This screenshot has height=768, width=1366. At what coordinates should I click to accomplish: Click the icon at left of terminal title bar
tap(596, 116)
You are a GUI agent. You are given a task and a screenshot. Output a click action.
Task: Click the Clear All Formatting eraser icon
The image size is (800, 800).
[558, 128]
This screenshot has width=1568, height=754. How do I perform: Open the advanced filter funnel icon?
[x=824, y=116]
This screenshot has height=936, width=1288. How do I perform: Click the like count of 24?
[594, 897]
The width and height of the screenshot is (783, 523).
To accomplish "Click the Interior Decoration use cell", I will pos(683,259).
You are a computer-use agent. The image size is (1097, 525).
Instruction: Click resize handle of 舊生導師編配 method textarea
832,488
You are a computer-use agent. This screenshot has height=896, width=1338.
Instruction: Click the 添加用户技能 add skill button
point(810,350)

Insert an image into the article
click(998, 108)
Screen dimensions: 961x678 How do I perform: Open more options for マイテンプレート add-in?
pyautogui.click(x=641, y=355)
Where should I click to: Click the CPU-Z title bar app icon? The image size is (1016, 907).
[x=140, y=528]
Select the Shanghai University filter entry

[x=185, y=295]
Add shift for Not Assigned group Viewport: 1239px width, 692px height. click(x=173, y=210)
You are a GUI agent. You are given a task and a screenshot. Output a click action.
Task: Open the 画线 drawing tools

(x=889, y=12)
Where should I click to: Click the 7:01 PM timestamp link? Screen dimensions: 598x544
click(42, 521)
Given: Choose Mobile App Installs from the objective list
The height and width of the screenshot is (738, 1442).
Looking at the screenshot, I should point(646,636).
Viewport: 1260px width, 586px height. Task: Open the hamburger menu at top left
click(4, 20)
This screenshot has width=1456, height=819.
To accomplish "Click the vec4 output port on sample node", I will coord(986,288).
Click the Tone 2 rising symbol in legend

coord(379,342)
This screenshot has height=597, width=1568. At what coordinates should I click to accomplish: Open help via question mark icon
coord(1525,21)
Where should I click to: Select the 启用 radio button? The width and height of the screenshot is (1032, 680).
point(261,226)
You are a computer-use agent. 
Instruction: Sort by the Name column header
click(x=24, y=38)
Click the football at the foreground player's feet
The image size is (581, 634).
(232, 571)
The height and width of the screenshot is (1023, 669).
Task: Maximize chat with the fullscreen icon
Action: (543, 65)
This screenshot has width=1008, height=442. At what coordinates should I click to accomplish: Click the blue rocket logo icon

▶ **WHAT TO WORK ON**:
Produce the material again exactly as it is shown above.

▶ **EXERCISE ANSWER**:
This screenshot has height=768, width=1366. At what coordinates should I click to accomplish: Click the icon at left of terminal title bar
tap(596, 116)
You are a GUI agent. You are given a task and a screenshot. Output a click action.
Task: Click the Clear All Formatting eraser icon
The image size is (800, 800).
[558, 128]
This screenshot has width=1568, height=754. How do I perform: Open the advanced filter funnel icon?
[x=824, y=116]
This screenshot has height=936, width=1288. How do I perform: Click the like count of 24?
[594, 897]
The width and height of the screenshot is (783, 523).
To accomplish "Click the Interior Decoration use cell", I will pos(683,259).
You are a computer-use agent. The image size is (1097, 525).
Instruction: Click resize handle of 舊生導師編配 method textarea
832,488
You are a computer-use agent. This screenshot has height=896, width=1338.
Instruction: Click the 添加用户技能 add skill button
point(810,350)

Insert an image into the article
click(998, 108)
Screen dimensions: 961x678 How do I perform: Open more options for マイテンプレート add-in?
pyautogui.click(x=641, y=355)
Where should I click to: Click the CPU-Z title bar app icon? The image size is (1016, 907).
[x=140, y=528]
Select the Shanghai University filter entry

[x=185, y=295]
Add shift for Not Assigned group Viewport: 1239px width, 692px height. click(x=173, y=210)
You are a GUI agent. You are given a task and a screenshot. Output a click action.
Task: Open the 画线 drawing tools

(x=889, y=12)
Where should I click to: Click the 7:01 PM timestamp link? Screen dimensions: 598x544
click(42, 521)
Given: Choose Mobile App Installs from the objective list
The height and width of the screenshot is (738, 1442).
Looking at the screenshot, I should point(646,636).
Viewport: 1260px width, 586px height. Task: Open the hamburger menu at top left
click(4, 20)
This screenshot has width=1456, height=819.
To accomplish "Click the vec4 output port on sample node", I will coord(986,288).
Click the Tone 2 rising symbol in legend

coord(379,342)
This screenshot has height=597, width=1568. At what coordinates should I click to accomplish: Open help via question mark icon
coord(1525,21)
Where should I click to: Select the 启用 radio button? The width and height of the screenshot is (1032, 680).
point(261,226)
You are a computer-use agent. 
Instruction: Sort by the Name column header
click(x=24, y=38)
Click the football at the foreground player's feet
The image size is (581, 634).
(232, 571)
The height and width of the screenshot is (1023, 669).
Task: Maximize chat with the fullscreen icon
Action: (543, 65)
This screenshot has width=1008, height=442. At what coordinates should I click to accomplish: Click the blue rocket logo icon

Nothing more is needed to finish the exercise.